Task directions:
Pictures stay out of the copy, and everything else in the data below is repeated exactly.

Data shown:

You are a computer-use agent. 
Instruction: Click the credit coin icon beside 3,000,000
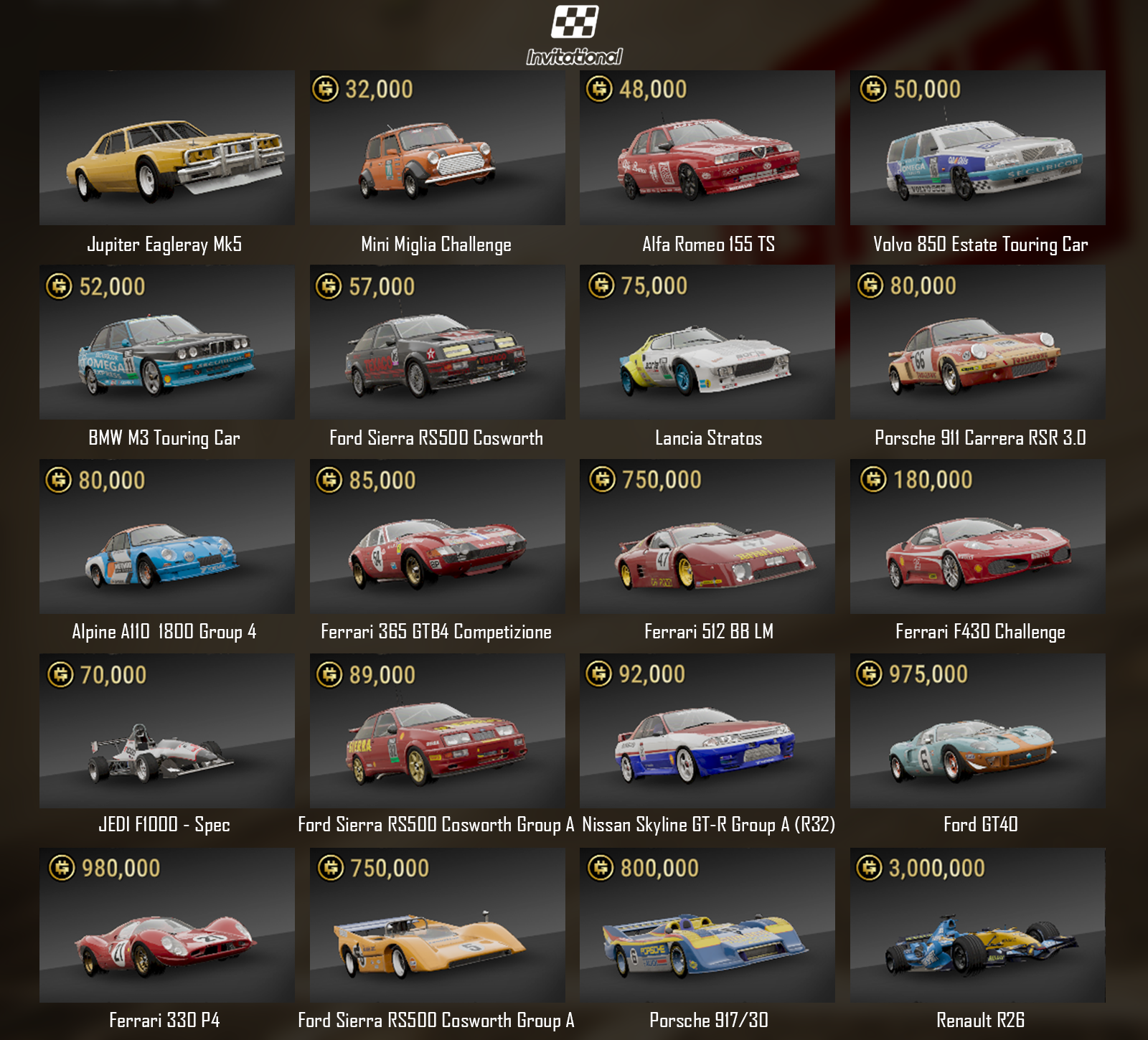click(870, 868)
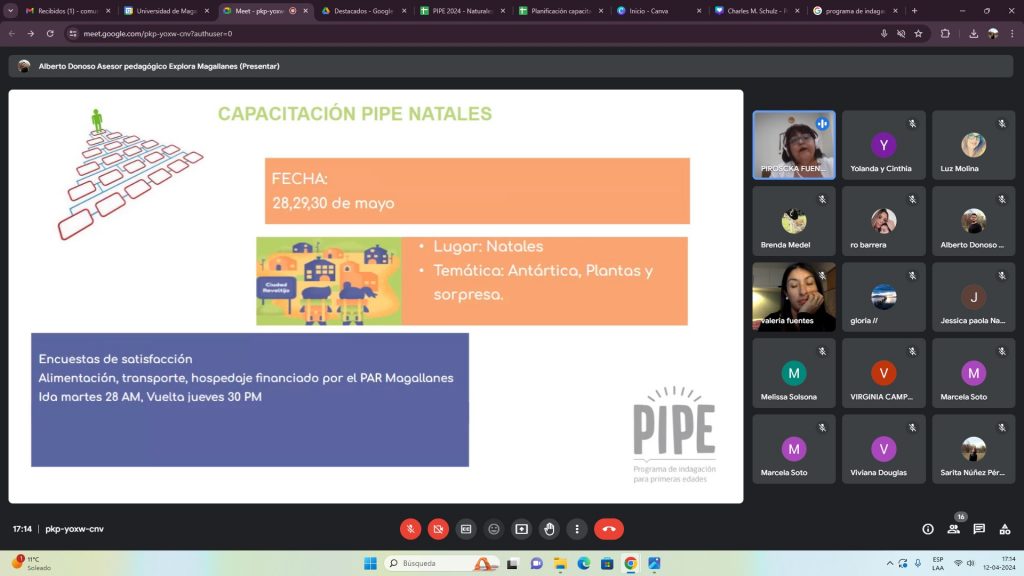Toggle mute on VIRGINIA CAMP tile
1024x576 pixels.
[911, 351]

Final answer:
You are a computer-use agent. 
Instruction: Click the credit coin icon beside 3,000,000
click(870, 868)
Toggle mute on VIRGINIA CAMP tile
1024x576 pixels.
[911, 351]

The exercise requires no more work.